Stampa parola per parola la parte del brano su Nazim Hikmet che comincia con "La sua scrittura è semplice, profonda, capace" e prosegue fino a "lingua poetica turca.".
### Brano da leggere
Nazim Hikmet, grande poeta turco, tradotto
in tutto il mondo, Premio Nobel per la Pace nel 1950. La sua scrittura è
semplice, profonda, capace di arrivare dritta al cuore e di colpire l'anima
inesorabilmente
«Il più bello
dei mari è quello che non navigammo. Il più bello dei nostri figli
non è ancora cresciuto. Il più belli dei nostri giorni non li abbiamo
ancora vissuti. E quello che vorrei dirti di più bello non te l'ho
ancora detto».
L'autore di questi splendidi versi è Nazim Hikmet, poeta della Turchia, per l'anagrafe nato a Salonicco
il 20 novembre 1902, in
realtà dell'anno prima.
La sua scrittura è semplice, profonda, capace di
arrivare dritta al cuore e di colpire l'anima inesorabilmente. Il padre Nazim Hikmet Bey è un funzionario di
Stato, la madre, Aisha Dshalia, una
pittrice. Studia prima francese ad Istanbul, poi si iscrive all'Accademia della
Marina militare, ma è costretto ad abbandonarla per problemi di salute.
Comincia a fare il poeta a soli quattordici anni, introducendo per la prima volta
il verso libero nella lingua poetica turca.
######
### Materiale estratto
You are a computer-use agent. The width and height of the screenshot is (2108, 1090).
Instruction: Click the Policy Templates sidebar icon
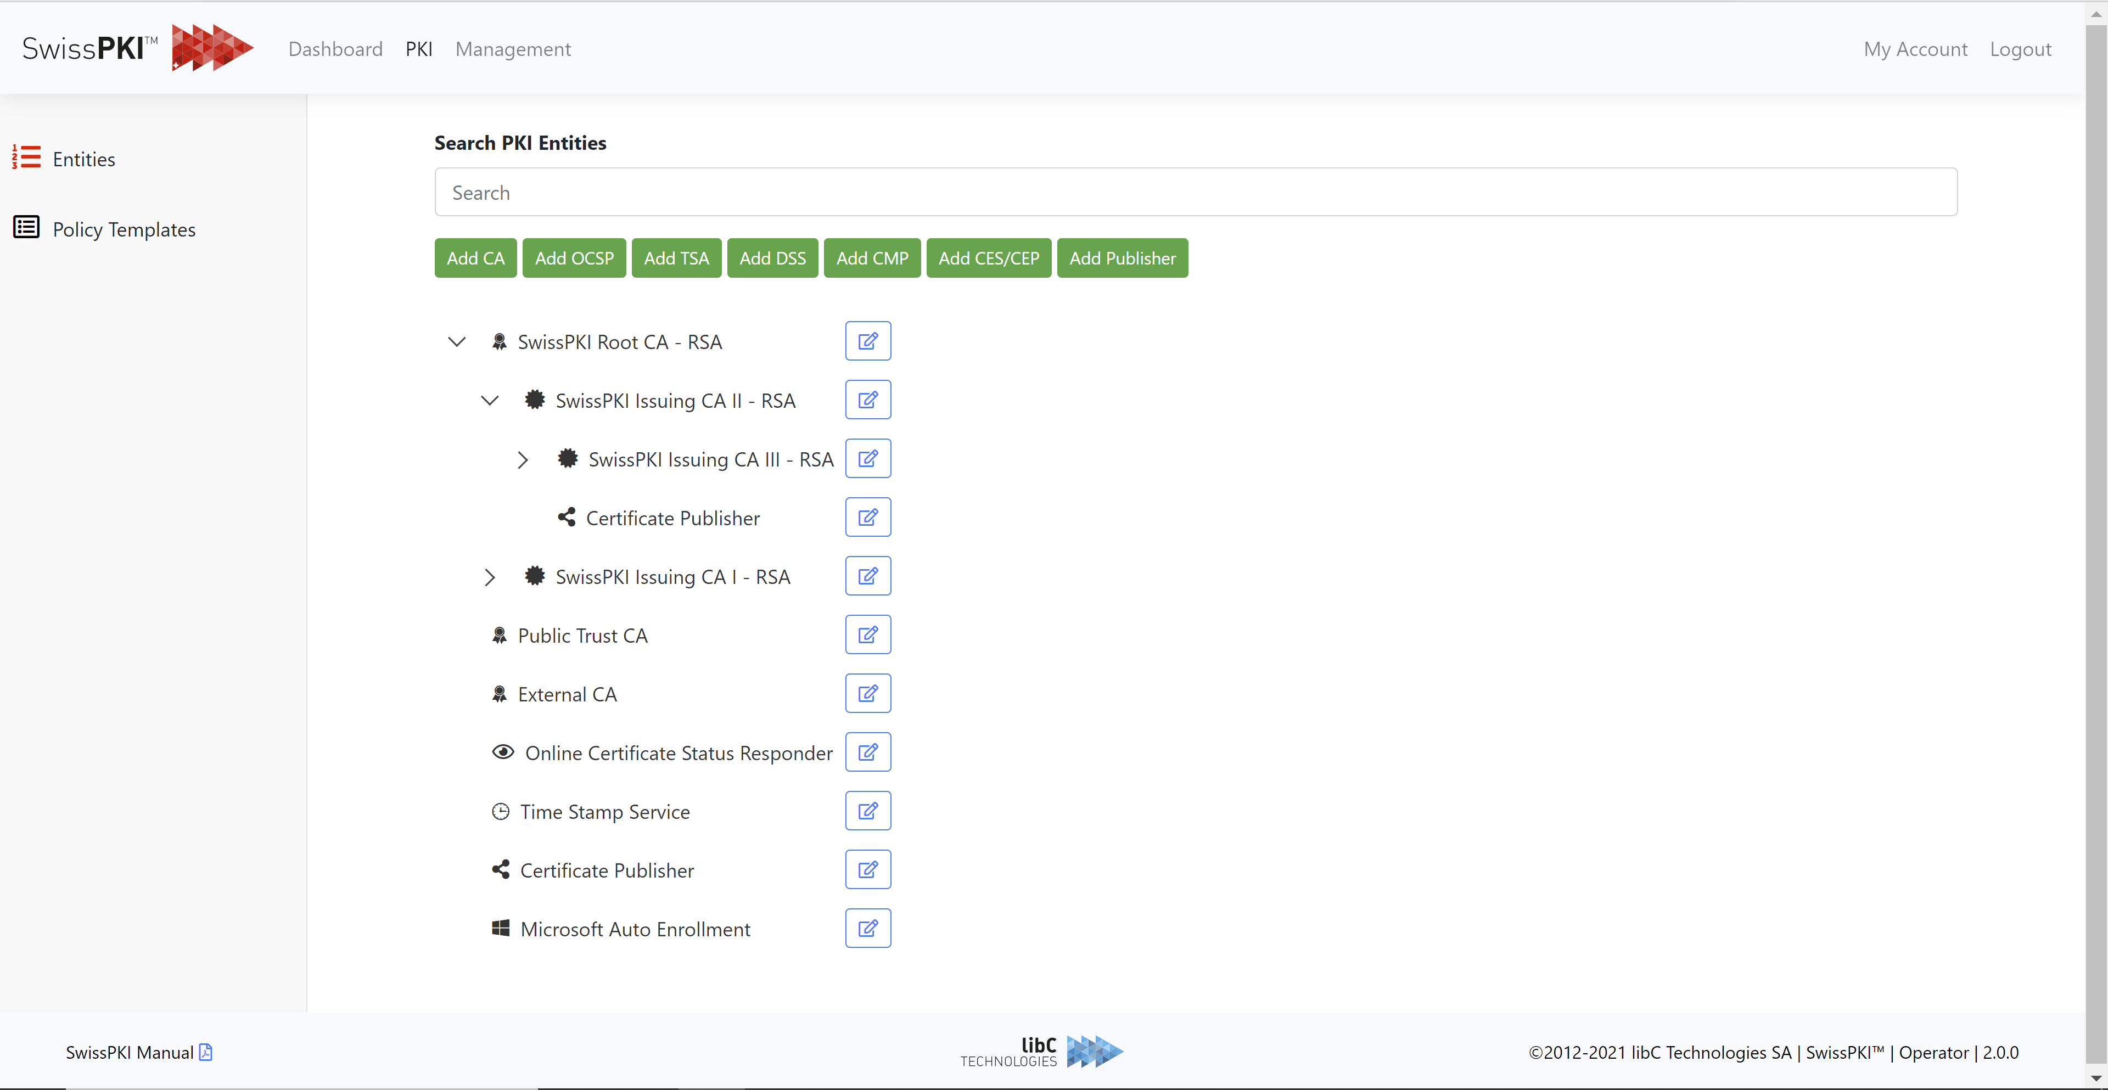click(x=26, y=227)
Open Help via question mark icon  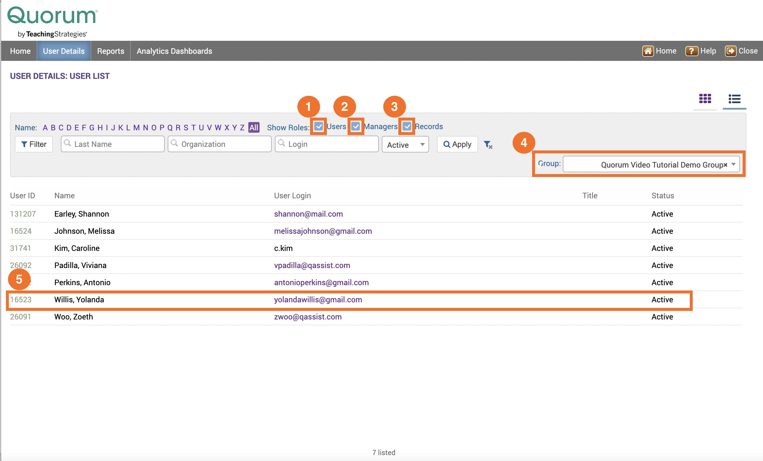click(691, 51)
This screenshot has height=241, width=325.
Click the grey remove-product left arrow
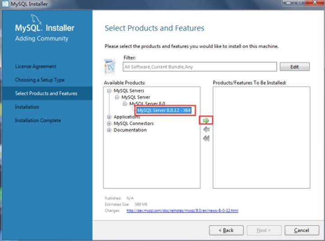[x=206, y=130]
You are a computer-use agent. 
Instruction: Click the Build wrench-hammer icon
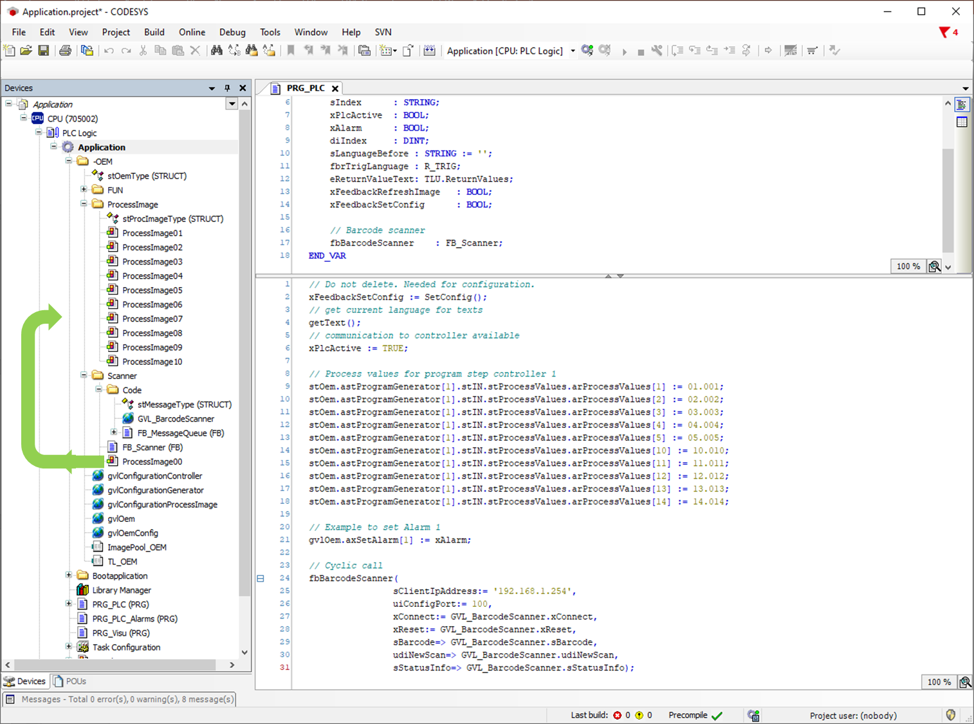tap(657, 51)
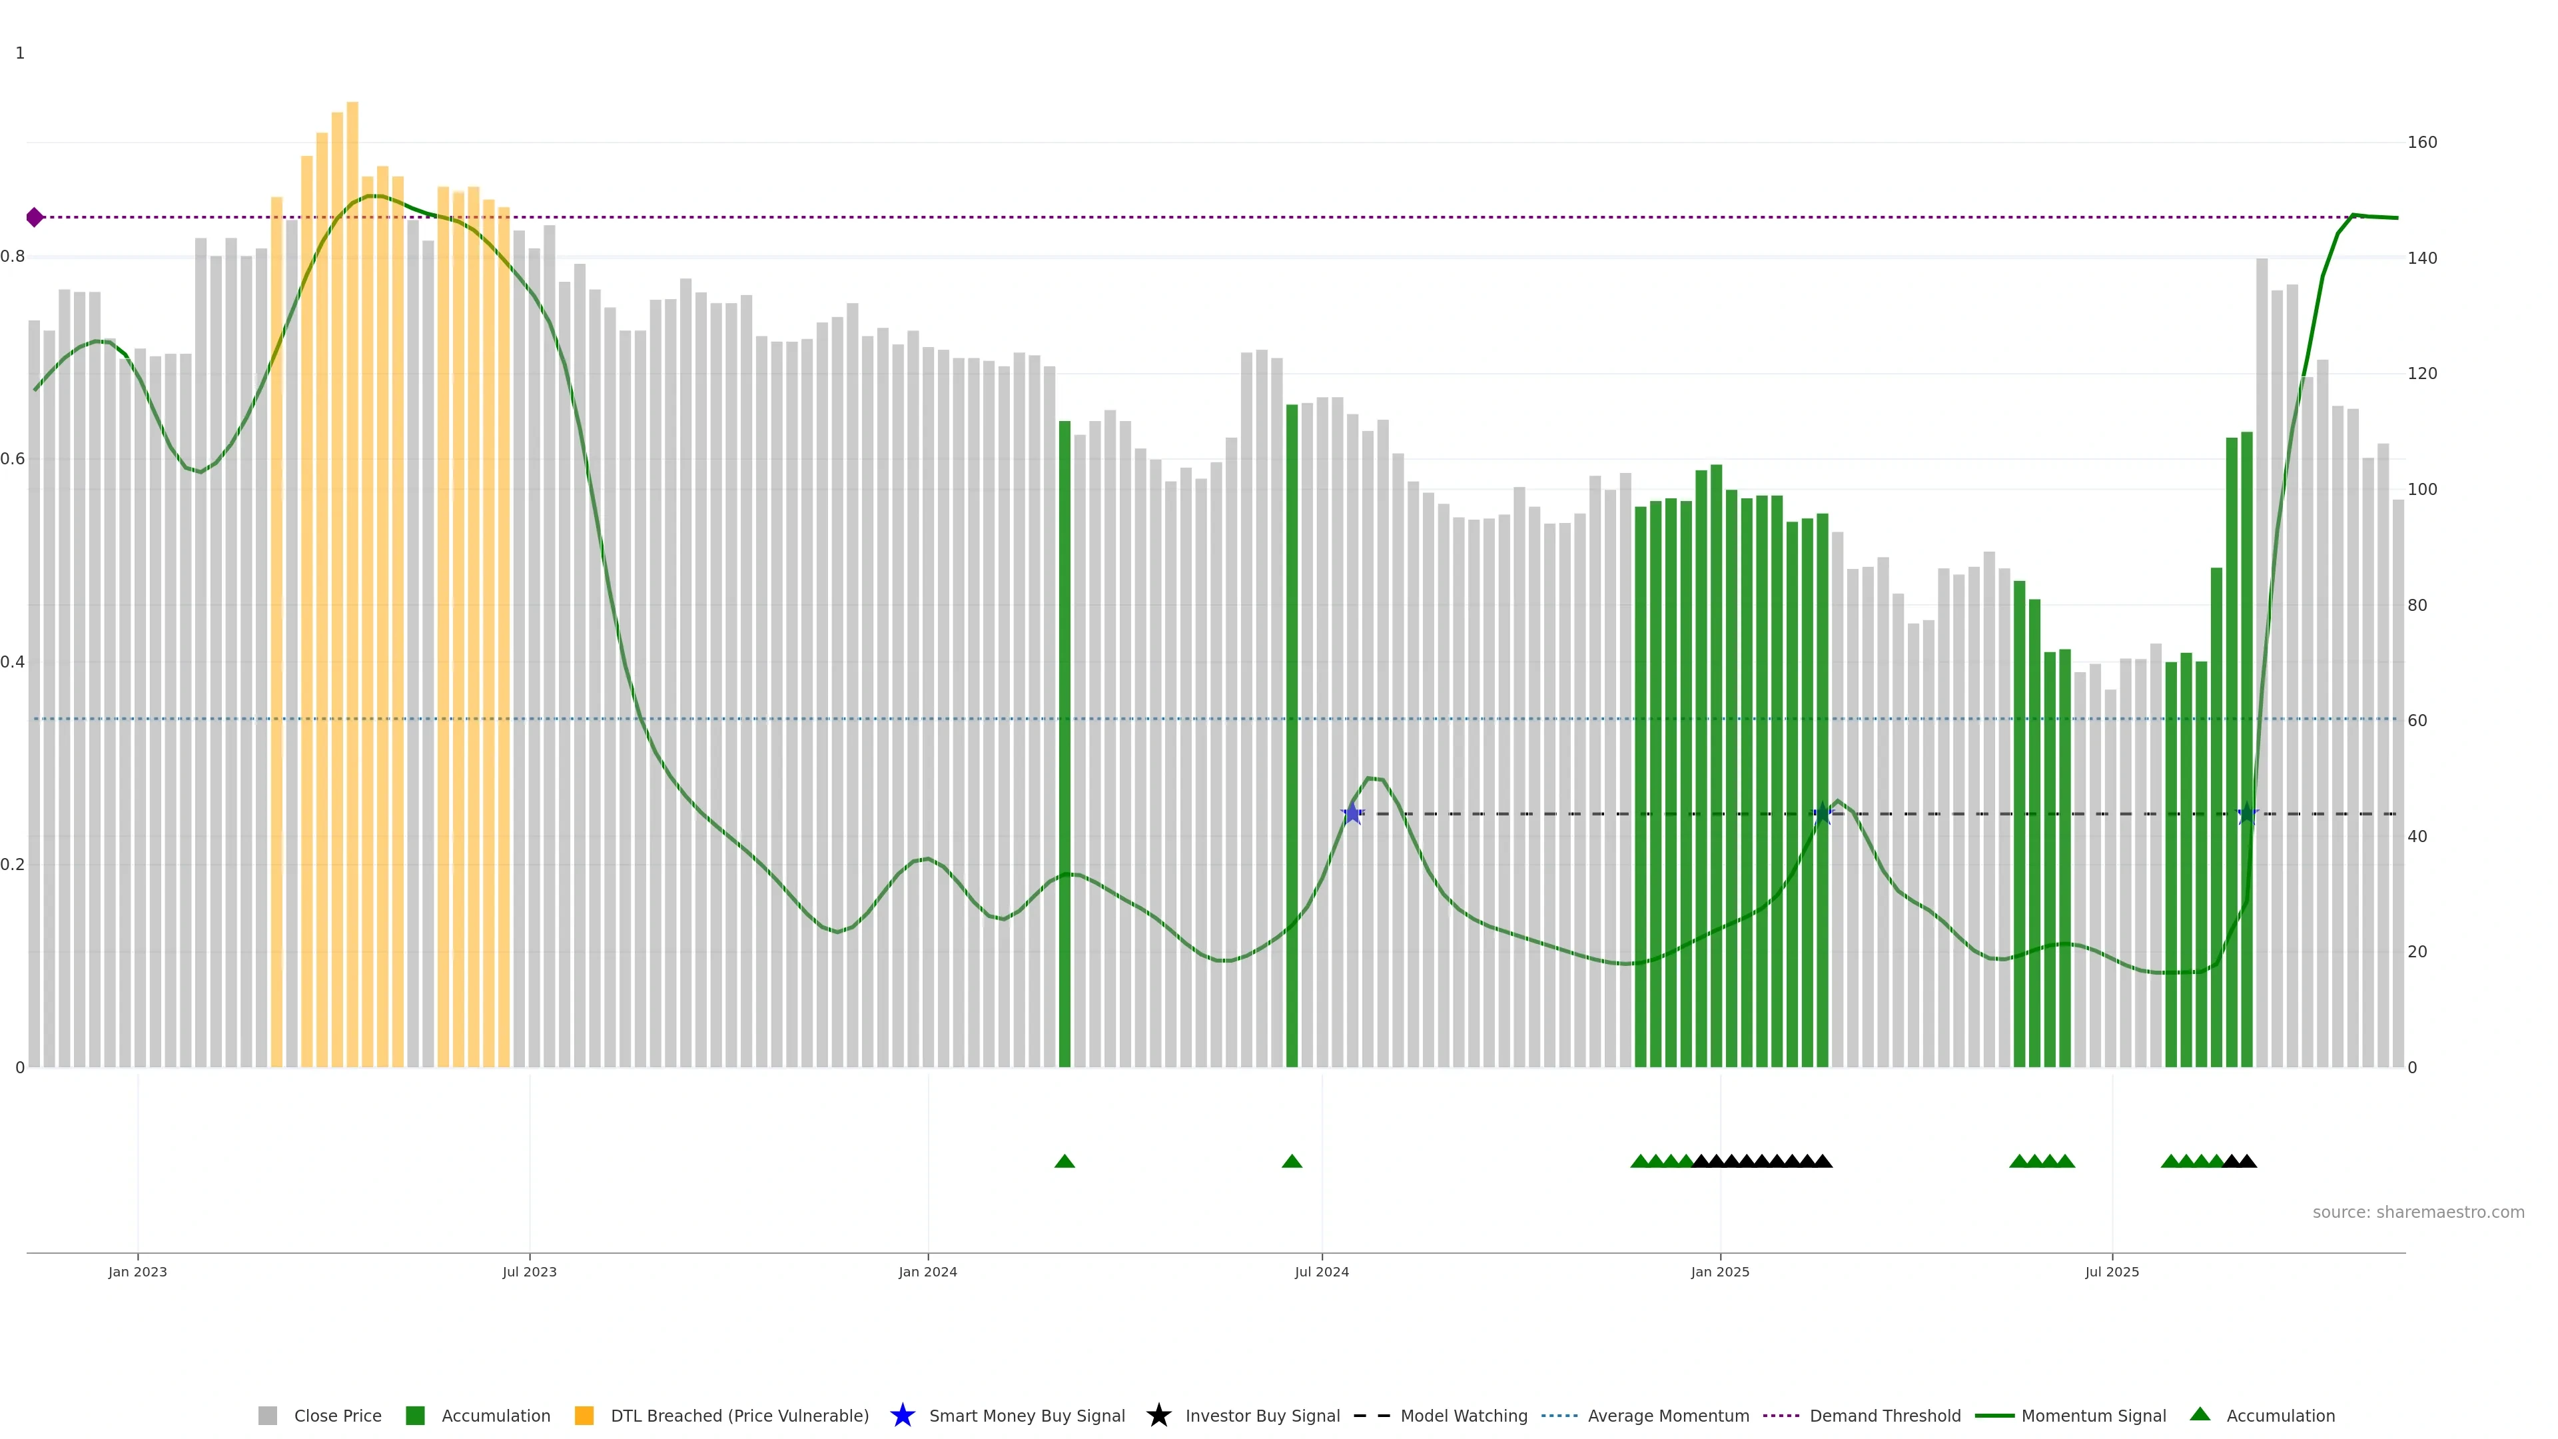Click the gray Close Price legend swatch
This screenshot has height=1439, width=2558.
267,1415
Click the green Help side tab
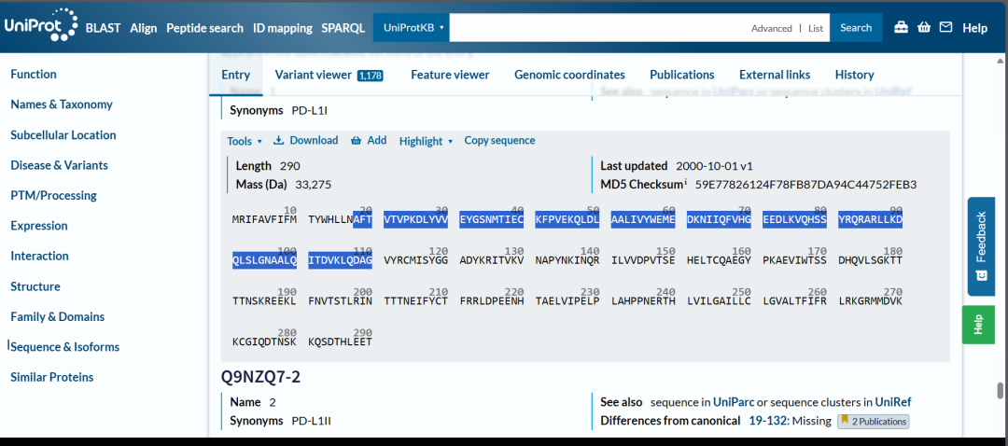 (x=978, y=325)
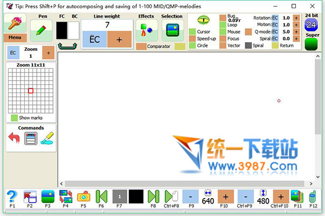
######
- _Risposta corretta_:
La sua scrittura è semplice, profonda, capace di
arrivare dritta al cuore e di colpire l'anima inesorabilmente. Il padre Nazim Hikmet Bey è un funzionario di
Stato, la madre, Aisha Dshalia, una
pittrice. Studia prima francese ad Istanbul, poi si iscrive all'Accademia della
Marina militare, ma è costretto ad abbandonarla per problemi di salute.
Comincia a fare il poeta a soli quattordici anni, introducendo per la prima volta
il verso libero nella lingua poetica turca.